*What you have to do:*
When you reach the line containing "Zásady cookies (187, 946)" in the data below, begin returning lines exactly as written, and stop once the line containing "[Solvay Hydrogen Peroxide" has been returned.

*Records contained in a dataset:*
────────────────────────────────────────

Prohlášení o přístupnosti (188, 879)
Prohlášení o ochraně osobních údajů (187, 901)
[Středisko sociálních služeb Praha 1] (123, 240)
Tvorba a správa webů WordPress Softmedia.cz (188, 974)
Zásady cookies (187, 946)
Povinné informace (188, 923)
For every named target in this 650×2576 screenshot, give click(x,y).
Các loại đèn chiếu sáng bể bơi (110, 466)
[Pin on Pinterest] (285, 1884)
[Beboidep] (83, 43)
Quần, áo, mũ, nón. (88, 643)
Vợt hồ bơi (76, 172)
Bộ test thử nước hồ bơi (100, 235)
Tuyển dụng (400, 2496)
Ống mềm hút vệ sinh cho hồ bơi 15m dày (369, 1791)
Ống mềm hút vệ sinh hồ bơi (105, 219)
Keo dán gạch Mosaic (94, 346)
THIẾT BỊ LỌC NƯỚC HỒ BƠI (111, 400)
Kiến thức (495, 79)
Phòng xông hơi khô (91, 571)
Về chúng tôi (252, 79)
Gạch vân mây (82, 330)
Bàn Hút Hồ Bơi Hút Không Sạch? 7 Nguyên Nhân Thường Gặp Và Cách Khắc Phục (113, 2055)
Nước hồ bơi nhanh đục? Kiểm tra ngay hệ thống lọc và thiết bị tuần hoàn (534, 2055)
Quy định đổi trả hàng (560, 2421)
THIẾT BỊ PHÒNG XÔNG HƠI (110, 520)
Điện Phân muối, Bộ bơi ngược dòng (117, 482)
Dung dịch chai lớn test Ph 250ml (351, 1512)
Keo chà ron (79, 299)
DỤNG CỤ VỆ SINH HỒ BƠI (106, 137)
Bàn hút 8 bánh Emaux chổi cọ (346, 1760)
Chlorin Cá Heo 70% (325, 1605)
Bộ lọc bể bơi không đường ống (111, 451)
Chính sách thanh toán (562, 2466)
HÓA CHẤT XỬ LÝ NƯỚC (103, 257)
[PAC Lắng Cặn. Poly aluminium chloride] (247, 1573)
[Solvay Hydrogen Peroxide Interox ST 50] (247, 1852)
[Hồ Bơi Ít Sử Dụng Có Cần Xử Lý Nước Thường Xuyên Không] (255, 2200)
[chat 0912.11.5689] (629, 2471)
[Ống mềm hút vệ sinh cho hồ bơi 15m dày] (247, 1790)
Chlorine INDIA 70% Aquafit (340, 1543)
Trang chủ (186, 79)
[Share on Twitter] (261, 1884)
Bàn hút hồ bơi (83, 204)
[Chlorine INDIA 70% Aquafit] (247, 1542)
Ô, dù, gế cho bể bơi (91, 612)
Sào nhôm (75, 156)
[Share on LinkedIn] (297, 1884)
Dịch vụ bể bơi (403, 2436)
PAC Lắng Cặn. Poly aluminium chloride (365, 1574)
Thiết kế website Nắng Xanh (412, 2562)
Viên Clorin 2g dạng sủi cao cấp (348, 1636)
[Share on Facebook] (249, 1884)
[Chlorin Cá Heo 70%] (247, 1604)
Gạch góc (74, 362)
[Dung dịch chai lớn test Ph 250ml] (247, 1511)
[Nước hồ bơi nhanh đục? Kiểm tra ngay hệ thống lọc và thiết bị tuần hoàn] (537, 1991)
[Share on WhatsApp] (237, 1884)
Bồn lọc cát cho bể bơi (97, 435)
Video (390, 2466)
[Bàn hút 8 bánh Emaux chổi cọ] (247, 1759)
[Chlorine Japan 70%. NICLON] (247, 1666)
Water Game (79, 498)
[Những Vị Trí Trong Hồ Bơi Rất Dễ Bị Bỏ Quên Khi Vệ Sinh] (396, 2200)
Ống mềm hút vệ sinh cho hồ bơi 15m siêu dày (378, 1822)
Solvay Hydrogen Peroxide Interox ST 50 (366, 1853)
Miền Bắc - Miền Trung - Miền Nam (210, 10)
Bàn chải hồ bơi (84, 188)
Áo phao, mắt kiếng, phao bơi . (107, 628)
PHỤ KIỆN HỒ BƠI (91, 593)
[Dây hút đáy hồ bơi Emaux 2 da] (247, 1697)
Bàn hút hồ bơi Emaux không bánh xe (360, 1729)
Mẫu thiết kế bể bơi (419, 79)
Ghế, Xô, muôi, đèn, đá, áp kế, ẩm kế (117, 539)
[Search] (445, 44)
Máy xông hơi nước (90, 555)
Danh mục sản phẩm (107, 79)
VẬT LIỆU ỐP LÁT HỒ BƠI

────────────────────────────────────────

*Answer to the exercise:*
Zásady cookies (187, 946)
Povinné informace (188, 923)
For every named target in this 650×2576 screenshot, give click(x,y).
Các loại đèn chiếu sáng bể bơi (110, 466)
[Pin on Pinterest] (285, 1884)
[Beboidep] (83, 43)
Quần, áo, mũ, nón. (88, 643)
Vợt hồ bơi (76, 172)
Bộ test thử nước hồ bơi (100, 235)
Tuyển dụng (400, 2496)
Ống mềm hút vệ sinh cho hồ bơi 15m dày (369, 1791)
Ống mềm hút vệ sinh hồ bơi (105, 219)
Keo dán gạch Mosaic (94, 346)
THIẾT BỊ LỌC NƯỚC HỒ BƠI (111, 400)
Kiến thức (495, 79)
Phòng xông hơi khô (91, 571)
Về chúng tôi (252, 79)
Gạch vân mây (82, 330)
Bàn Hút Hồ Bơi Hút Không Sạch? 7 Nguyên Nhân Thường Gặp Và Cách Khắc Phục (113, 2055)
Nước hồ bơi nhanh đục? Kiểm tra ngay hệ thống lọc và thiết bị tuần hoàn (534, 2055)
Quy định đổi trả hàng (560, 2421)
THIẾT BỊ PHÒNG XÔNG HƠI (110, 520)
Điện Phân muối, Bộ bơi ngược dòng (117, 482)
Dung dịch chai lớn test Ph 250ml (351, 1512)
Keo chà ron (79, 299)
DỤNG CỤ VỆ SINH HỒ BƠI (106, 137)
Bàn hút 8 bánh Emaux chổi cọ (346, 1760)
Chlorin Cá Heo 70% (325, 1605)
Bộ lọc bể bơi không đường ống (111, 451)
Chính sách thanh toán (562, 2466)
HÓA CHẤT XỬ LÝ NƯỚC (103, 257)
[PAC Lắng Cặn. Poly aluminium chloride] (247, 1573)
[Solvay Hydrogen Peroxide Interox ST 50] (247, 1852)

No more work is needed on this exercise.